In my kitchen there are three crates of ripe tomatoes about to be turned into organic passata. I am desperate to get into the kitchen and stir pots of simmering tomato pulp and heat clean  Consol jars in the oven, boil rubber sealing rings, etc. But my housemate and a farmer’s wife are busy in there and I have been instructed to get on with my writing. Later I will be allowed to taste the end result and perhaps make up some dense tomato puree wiith basil and garlic prior to bottling. I feel exiled from foodie paradise.

Last night my elderly landlord came around to visit. He is a conniving and duplicitous character  whom I do not trust and he has cheated me  out of a great deal in terms of finance and property. When I was newly sober, I blamed myself for this, but I  now see the pattern and how many unsuspecting  villagers get hooked into his scams. All the same, he is 82 years old and my dogs  love him so I sit quiet and  say nothing. He pats the dogs and  chats to me  as if nothing has gone wrong between us. By the time he left, my  shoulders were bunched up in knots and I had a hollow feeling in the pit of my stomach. I trusted him  once and failed to protect myself. So I went out into the garden and picked hydrangeas, ignoring the rant in my head. Then I had a hot bath and went off to bed with a novel by Nancy Huston called Fault Lines. Tossed and turned after switching off the light but fell asleep eventually. Felt a little better this morning. No dramas, no  recriminatory confrontations that would do no good, no revenge fantasies, no self-flagellation, no bitter resentful brooding, no drinking. Uncomfortable feelings  never killed anyone and without alcohol to exacerbate the raw emotions, they pass. In the old drunken days I would stay up raging and plotting and find myself staring into the abyss at 4am, sleepless, crazy and  engulfed by the void. These days the  abyss winks back at me.

Amy Bloom has written a new book entitled Where the God of Love Hangs Out, which strikes me as a metaphor for my own  bitter-sweet, unsatisfactory but improving life. And since I am not allowed to go into the kitchen in a big blue-and-white striped apron and help with the bottling of tomatoes, I shall take a break to look again at Virgilio Ferreira’s  images of Uncanny  Places and muse on all the watery enchanted glimpses of  my own myopic reality that  appear to me  with each  day of sober delights.

12 comments to The abyss winking back at me

  1. Good job on the ‘restraint of tongue and pen’ not easy, but really worth it.

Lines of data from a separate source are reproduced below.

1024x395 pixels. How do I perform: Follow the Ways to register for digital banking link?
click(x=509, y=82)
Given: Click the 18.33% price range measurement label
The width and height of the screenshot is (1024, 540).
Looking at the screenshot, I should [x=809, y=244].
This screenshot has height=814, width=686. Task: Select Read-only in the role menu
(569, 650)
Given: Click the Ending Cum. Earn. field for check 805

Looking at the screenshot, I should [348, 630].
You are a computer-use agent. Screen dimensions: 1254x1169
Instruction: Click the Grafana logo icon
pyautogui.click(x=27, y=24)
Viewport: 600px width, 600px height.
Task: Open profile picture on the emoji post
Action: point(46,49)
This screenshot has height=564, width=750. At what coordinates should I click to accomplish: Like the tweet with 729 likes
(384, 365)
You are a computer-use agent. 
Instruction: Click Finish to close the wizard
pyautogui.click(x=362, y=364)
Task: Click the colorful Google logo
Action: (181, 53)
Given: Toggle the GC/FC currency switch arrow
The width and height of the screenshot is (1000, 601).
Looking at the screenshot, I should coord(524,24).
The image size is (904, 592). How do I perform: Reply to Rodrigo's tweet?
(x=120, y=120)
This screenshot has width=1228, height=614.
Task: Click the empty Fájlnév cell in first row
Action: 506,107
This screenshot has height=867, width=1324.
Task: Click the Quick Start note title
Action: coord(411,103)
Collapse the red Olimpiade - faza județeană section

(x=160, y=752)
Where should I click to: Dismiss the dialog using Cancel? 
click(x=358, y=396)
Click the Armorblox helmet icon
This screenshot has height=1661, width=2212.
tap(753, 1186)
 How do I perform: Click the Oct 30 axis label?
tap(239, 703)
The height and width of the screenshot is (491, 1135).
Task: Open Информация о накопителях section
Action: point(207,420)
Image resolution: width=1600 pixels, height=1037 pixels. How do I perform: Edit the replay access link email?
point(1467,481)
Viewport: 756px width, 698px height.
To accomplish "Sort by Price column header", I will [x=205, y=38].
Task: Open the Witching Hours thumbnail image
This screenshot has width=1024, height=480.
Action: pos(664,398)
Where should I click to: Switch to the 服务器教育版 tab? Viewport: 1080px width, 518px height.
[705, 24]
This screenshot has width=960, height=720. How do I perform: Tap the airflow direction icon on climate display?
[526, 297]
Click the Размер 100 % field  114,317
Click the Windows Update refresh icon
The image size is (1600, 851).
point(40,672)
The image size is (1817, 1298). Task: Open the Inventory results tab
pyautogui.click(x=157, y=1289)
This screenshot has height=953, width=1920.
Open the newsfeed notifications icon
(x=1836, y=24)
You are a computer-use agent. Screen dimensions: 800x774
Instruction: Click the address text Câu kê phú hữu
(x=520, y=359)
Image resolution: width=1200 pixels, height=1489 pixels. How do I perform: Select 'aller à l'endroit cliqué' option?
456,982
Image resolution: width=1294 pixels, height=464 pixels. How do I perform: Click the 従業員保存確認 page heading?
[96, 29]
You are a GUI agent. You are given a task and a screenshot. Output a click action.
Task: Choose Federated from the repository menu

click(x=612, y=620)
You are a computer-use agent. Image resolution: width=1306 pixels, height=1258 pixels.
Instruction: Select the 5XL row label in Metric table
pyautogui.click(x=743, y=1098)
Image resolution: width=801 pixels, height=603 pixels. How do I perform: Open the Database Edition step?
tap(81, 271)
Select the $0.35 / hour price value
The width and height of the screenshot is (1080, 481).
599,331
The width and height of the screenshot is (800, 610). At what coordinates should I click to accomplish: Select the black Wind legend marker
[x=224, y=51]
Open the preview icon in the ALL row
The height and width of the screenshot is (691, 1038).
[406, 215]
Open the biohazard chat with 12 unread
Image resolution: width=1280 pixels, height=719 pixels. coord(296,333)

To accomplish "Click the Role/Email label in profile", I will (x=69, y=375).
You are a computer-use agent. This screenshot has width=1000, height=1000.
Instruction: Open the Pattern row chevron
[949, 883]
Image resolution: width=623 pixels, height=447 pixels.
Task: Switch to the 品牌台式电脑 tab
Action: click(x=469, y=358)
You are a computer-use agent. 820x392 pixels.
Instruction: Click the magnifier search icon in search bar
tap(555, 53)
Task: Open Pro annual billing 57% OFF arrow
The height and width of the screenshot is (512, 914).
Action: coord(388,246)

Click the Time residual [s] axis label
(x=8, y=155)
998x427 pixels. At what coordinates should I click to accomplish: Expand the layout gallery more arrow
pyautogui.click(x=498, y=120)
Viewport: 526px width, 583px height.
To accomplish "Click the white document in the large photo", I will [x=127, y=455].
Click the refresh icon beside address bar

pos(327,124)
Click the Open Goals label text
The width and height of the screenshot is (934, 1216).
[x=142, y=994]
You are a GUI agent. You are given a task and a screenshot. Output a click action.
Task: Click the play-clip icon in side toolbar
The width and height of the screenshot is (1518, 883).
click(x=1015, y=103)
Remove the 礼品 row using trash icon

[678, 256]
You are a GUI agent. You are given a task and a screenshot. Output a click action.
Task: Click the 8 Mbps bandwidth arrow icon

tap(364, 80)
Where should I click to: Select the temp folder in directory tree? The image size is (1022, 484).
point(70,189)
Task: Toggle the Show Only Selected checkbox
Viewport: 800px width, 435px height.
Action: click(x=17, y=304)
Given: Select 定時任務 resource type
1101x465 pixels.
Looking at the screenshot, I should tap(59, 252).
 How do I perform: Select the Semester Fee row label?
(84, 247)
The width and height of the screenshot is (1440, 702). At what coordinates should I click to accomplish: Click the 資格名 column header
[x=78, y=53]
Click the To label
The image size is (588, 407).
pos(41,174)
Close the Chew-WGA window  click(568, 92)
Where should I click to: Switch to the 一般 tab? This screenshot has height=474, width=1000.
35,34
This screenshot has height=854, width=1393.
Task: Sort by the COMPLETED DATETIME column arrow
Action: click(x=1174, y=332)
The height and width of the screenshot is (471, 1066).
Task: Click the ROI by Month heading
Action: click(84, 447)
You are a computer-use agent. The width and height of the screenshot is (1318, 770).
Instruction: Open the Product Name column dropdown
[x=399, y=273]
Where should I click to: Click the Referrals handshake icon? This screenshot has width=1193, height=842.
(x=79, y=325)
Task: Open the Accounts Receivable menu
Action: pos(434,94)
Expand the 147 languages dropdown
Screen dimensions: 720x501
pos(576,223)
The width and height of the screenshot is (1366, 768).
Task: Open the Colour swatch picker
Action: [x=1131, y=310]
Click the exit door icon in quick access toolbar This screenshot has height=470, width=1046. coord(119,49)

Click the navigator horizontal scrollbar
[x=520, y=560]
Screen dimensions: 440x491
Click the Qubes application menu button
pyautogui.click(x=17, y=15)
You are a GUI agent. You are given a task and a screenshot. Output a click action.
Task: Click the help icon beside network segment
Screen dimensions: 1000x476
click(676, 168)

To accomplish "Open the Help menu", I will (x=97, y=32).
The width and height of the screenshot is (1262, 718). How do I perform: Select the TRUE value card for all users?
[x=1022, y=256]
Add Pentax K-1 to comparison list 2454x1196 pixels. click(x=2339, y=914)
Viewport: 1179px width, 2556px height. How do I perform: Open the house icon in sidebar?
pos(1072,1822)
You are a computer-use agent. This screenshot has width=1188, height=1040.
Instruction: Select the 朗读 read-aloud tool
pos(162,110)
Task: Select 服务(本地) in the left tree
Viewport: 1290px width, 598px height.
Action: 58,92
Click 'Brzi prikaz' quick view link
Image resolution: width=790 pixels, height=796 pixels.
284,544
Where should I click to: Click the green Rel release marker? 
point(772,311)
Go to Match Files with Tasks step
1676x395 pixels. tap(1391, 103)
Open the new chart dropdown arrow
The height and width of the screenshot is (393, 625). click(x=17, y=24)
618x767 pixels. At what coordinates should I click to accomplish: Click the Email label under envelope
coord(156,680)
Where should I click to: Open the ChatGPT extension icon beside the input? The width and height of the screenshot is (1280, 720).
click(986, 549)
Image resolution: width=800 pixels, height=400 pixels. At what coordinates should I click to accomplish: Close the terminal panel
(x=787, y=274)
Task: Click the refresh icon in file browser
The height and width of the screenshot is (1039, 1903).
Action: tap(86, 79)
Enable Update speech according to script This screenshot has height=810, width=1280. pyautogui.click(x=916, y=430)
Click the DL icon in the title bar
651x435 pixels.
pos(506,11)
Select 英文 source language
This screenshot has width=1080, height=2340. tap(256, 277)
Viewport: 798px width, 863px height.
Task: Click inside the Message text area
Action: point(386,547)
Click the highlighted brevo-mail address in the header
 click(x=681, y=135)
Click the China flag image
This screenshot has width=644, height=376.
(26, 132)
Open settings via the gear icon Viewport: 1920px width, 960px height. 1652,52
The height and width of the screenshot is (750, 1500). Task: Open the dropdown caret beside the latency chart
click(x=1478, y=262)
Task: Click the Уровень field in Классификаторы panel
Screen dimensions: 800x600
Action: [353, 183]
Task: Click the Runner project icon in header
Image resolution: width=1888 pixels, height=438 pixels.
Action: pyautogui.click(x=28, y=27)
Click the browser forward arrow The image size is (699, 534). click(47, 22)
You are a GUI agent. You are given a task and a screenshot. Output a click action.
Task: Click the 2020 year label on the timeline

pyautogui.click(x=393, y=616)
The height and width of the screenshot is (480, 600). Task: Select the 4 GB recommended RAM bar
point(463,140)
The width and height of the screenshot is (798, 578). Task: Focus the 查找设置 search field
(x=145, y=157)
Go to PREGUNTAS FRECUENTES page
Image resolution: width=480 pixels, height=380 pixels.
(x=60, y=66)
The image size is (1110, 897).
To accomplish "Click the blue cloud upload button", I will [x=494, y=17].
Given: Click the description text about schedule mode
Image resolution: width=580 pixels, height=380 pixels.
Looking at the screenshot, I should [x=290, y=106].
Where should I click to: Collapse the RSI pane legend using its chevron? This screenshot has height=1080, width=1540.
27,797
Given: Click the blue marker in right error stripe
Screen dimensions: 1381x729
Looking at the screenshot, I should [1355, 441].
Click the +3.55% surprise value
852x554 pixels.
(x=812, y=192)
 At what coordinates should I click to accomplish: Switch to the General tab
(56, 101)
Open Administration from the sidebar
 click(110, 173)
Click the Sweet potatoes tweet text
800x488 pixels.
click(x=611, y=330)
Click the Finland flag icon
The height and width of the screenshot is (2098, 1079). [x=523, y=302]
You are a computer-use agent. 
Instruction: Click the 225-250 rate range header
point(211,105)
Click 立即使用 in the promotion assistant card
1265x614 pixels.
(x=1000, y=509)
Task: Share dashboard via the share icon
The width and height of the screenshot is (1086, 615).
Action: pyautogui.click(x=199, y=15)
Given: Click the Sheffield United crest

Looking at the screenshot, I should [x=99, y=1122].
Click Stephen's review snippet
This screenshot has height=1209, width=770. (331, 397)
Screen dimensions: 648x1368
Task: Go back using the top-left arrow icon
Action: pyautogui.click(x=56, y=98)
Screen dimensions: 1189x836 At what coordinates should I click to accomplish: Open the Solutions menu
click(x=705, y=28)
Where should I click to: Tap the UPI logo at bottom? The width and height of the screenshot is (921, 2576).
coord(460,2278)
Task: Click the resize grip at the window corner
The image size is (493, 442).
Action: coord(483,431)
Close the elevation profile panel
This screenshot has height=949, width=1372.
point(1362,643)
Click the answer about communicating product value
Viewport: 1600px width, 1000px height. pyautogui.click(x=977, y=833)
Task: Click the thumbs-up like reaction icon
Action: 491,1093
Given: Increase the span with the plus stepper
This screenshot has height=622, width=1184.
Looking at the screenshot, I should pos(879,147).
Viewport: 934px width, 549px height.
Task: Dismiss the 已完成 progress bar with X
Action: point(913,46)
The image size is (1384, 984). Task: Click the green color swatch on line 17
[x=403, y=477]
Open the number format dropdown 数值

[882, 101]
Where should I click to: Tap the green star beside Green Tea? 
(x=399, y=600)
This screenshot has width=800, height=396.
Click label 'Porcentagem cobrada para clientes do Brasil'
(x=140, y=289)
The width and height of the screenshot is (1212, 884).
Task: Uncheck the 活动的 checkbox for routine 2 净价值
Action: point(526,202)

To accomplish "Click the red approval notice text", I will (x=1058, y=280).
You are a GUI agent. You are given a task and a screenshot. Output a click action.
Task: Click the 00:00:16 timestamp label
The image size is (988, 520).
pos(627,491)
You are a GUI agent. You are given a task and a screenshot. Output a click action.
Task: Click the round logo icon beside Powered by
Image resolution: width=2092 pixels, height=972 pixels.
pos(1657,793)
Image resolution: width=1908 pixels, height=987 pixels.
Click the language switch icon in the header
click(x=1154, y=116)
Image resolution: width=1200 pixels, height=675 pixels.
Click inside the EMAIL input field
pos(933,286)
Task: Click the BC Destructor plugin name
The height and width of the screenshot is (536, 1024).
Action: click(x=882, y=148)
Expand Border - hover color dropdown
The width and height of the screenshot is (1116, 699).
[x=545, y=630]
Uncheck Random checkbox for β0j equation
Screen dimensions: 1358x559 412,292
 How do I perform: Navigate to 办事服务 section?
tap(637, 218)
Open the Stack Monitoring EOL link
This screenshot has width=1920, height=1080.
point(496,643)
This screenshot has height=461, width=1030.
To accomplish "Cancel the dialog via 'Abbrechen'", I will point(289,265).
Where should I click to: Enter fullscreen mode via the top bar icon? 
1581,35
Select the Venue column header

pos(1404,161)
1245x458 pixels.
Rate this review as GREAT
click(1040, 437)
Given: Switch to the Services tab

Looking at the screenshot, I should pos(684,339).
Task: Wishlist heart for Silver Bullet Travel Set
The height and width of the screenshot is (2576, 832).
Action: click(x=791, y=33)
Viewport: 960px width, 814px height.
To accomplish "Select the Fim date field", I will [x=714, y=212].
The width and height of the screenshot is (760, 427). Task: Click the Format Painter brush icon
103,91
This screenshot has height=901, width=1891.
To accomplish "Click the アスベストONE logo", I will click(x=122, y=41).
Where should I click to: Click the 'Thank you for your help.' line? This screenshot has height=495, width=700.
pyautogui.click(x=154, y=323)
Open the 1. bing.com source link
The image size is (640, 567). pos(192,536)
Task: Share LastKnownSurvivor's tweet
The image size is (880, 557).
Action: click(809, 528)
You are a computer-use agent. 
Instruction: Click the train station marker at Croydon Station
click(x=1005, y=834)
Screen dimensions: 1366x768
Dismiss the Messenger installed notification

    yeah. It is NOT for those that need it, it is for those that want it. Hope the car crash guy gets the gift of desperation soon..

  2. Dave says:

    Love that conversation with the drunk.

  3. Gary says:

    Thank you for your blog, I enjoy reading them.

  4. Oh, if someone tried to keep me out of the kitchen on a day such as that there would be big trouble! Good luck writing!

  5. anybeth says:

    “the abyss winks back at me”. excellent turn of phrase.

  6. Syd says:

    I don’t think disgruntled thoughts have killed anyone yet, because there would be a lot of dead people in my world. If I can see things in a bemused way (only on certain days does this work), then I am okay.

  7. Technobabe says:

    You are right, when he is ready to face reality he will decide to stop drinking. It sounds like he is at the “will you wave your magic wand so I can stop drinking” stage.

  8. Ed says:

    On days like you describe today, I would just love to move into your head and relax for a while – you seem to have solved so much of what troubles me still, even with my longer time on this path. You inspire me.

    Blessings and aloha…

  9. Ellen says:

    I love the images of uncanny places!

    Though I’ve never struggled with alcohol, I’ve also had struggles with negative feelings. A big lesson for me was just letting the feelings pass – not freaking out, in other words. Feelings pass naturally if we let them. No one tells you that, but it’s true.

    Great blog. Thanks

  10. There are times when I think my tongue is becoming paralyzed, forgotting how to move. Thank God those moments when I must guard my mouth so frequently don’t happen all that often.

    PG

  11. Carol says:

    Very nice, that Vergilio

  12. akannie says:

    LOL….exiled from one’s own kitchen??? A travesty !!